Summary
The Empire of Austria-Hungary, a dominion in which the
Magyars of Hungary received a modicum of autonomy under the rule
of one monarch who was simultaneously emperor of Austria and king
of Hungary, was a multinational empire that controlled the region
of Eastern Europe to the south of Russia's Polish lands. In 1860,
the Habsburg monarchs were forced to accept constitutional government
with a parliamentary system based on a very limited suffrage. As
a result, the bourgeoisie, who identified their interests with
those of the landed and inherited aristocracy, took control of Austrian politics
and society. As testament to their rights as inheritors of Austria's
great western and cultural tradition, the Germanic bourgeois leaders
in Vienna rebuilt the city as a virtual fortification of grand
structures. However, this control led to a popular backlash that
limited its longevity.
By 1900, liberal bourgeois politicians who favored free
trade and little government involvement in economic affairs were
being eliminated by mass politics movements from the right that
were based on charisma, fantasy, and mere appearances. These mass
parties were formed out of any number of views: anti- Germanic feelings (supported
by most ethnic minorities in the empire), anti- capitalist opinions
(supported by millions of farmers, peasants, and the very small
worker population), anti-Semitic perspectives (supported by everyone
from artisans to students to the agrarian poor to the militarists),
and nationalist hopes (supported by the lower-middle class). These
groups used demagoguery and scapegoating policies to rouse opposition
to Jews (who were associated with capitalists and Germanic peoples
for irrational reasons--and thus sweep themselves to political
victory throughout the empire.
Though manifested somewhat differently, the domestic events
in Britain, Germany, and France between 1871 and 1914 follow a similar
trend: these forty years before the outbreak of World War I mark
the emergence of the masses as a political force. In Britain and Germany,
we refer to the workers; in France, we refer to the agrarian poor
and non-Parisians; in Austria, we refer to everyone save the elite,
Germanic bourgeoisie. Each and every group became a powerful force
in politics and society during this time period.
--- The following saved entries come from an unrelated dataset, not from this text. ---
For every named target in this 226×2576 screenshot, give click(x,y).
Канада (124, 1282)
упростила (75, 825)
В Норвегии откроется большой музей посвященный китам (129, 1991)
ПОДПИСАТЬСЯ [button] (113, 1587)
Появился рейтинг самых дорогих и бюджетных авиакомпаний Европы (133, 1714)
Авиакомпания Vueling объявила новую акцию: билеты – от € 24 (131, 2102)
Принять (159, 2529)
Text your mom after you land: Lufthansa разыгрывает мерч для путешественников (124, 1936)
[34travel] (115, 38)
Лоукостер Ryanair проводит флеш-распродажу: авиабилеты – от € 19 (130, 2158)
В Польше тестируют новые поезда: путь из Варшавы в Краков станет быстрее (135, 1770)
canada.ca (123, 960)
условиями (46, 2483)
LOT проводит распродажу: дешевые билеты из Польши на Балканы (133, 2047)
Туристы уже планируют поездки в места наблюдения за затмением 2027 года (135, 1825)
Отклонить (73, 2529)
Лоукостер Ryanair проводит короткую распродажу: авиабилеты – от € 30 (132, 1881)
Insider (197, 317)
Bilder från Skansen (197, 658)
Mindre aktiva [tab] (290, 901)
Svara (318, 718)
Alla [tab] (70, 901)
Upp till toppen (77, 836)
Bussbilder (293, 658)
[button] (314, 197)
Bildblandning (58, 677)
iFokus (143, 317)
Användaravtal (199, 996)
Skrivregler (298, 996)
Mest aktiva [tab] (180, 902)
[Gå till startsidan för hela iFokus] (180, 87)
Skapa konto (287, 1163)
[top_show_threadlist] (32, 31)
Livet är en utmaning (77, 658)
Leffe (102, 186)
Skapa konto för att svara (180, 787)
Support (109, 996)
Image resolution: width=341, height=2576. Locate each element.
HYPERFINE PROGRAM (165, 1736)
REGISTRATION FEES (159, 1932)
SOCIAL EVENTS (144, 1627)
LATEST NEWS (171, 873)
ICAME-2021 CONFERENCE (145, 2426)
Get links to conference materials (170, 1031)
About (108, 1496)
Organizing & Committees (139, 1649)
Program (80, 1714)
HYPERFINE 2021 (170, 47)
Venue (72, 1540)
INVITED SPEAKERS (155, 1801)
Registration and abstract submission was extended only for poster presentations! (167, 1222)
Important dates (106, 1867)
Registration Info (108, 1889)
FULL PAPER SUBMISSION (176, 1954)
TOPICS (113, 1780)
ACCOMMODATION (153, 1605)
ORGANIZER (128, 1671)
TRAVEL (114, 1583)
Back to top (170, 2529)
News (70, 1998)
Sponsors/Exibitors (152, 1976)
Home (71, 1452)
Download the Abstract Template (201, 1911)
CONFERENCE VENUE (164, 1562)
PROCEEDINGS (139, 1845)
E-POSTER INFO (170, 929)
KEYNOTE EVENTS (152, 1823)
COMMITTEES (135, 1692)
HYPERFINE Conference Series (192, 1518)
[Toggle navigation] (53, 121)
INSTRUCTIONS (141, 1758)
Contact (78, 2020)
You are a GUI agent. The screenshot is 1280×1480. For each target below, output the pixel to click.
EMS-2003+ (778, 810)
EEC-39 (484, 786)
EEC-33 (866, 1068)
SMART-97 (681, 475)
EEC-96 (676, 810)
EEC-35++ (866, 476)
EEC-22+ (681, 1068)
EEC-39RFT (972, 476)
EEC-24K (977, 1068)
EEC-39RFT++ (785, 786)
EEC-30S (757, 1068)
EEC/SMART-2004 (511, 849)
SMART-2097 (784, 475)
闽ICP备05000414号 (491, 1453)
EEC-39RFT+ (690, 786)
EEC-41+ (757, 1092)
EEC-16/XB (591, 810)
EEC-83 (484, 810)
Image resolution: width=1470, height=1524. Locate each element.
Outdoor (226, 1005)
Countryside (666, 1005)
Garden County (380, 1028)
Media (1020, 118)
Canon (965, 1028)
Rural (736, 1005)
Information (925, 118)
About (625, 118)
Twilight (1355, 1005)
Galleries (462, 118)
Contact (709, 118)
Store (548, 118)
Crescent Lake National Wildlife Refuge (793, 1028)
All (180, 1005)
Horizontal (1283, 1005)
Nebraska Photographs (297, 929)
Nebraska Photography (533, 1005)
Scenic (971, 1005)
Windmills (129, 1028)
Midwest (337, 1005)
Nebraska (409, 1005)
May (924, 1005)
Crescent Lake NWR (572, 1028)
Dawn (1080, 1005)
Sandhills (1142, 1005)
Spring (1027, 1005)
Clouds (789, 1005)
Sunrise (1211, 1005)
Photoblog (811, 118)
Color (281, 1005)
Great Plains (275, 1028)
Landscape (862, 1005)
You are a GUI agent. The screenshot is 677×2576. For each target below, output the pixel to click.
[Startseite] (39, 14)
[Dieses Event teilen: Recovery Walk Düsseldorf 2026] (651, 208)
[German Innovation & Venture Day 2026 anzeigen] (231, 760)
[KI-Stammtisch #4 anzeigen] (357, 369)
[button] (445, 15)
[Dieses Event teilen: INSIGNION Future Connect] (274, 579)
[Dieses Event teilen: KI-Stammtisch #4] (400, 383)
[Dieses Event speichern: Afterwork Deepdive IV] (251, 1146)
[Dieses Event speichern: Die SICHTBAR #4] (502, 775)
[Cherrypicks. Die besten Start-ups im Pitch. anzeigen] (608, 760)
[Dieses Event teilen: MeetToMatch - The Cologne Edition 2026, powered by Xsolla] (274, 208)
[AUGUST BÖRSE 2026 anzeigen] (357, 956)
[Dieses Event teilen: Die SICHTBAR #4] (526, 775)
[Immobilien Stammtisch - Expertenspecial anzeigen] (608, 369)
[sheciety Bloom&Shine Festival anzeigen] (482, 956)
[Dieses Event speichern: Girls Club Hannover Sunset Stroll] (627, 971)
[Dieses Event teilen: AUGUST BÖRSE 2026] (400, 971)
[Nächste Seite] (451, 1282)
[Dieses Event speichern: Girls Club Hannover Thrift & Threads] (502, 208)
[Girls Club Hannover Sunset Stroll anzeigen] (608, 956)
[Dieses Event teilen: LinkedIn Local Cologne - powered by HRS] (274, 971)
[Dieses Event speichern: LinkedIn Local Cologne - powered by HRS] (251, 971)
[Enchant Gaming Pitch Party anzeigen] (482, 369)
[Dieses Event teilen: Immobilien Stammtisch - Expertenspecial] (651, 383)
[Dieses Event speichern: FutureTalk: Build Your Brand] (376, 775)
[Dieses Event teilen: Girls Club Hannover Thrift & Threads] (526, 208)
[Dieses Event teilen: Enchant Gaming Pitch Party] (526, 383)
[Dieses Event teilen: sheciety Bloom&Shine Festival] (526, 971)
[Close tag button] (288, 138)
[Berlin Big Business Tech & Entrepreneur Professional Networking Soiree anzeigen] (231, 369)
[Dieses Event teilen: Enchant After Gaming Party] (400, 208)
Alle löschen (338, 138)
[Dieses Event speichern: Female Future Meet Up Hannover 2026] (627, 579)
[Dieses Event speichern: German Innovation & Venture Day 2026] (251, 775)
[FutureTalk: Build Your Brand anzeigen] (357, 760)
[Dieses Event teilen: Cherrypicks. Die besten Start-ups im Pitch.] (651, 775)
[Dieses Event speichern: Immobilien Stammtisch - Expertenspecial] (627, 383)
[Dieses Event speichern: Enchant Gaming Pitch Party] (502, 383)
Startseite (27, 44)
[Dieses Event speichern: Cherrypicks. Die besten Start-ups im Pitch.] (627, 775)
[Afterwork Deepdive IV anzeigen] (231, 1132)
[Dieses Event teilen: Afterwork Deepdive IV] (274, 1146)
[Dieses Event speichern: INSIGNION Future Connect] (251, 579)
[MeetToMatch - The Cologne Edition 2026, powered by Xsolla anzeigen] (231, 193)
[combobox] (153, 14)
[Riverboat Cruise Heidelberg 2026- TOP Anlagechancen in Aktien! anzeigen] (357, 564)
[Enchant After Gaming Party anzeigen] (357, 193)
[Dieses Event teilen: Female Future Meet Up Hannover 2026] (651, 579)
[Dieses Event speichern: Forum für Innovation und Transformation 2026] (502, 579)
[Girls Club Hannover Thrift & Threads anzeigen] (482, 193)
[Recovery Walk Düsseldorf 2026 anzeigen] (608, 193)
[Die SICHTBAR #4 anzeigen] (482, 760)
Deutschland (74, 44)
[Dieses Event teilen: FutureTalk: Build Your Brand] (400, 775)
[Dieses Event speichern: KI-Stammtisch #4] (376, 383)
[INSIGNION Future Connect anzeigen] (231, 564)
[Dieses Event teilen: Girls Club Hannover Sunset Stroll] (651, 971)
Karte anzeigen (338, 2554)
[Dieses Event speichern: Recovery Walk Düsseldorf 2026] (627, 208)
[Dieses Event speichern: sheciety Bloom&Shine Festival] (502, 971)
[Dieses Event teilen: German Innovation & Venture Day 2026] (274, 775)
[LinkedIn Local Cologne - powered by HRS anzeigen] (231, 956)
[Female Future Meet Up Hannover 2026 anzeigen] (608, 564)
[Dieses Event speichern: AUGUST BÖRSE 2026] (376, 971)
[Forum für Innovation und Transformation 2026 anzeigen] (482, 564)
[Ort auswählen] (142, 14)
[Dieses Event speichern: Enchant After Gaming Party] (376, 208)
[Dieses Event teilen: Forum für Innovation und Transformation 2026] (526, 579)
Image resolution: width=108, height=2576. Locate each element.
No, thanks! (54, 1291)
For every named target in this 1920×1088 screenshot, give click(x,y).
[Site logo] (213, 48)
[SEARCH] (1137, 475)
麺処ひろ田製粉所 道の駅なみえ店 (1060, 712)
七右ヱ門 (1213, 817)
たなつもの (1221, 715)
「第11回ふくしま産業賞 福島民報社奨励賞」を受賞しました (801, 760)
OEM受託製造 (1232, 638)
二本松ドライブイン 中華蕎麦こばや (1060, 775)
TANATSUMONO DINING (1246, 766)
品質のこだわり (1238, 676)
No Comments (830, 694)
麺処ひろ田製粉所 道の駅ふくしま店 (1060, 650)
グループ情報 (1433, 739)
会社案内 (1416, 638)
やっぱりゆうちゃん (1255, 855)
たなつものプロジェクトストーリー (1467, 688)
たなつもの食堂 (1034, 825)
So, what does this mean? The growth of popular power
in Europe at this time suggests that the forty years before World
War I can be seen as the beginning of "late modernity", setting
the stage for a twentieth century in which the western democracies
dedicated themselves to the expansion of democratic civil and individual rights.
The domination of traditional aristocratic elements in European
society came to its final end in this period of history and, by
virtue of that fact alone, the years after 1871 should be viewed
as a revolutionary time, even if it was a revolution without blood.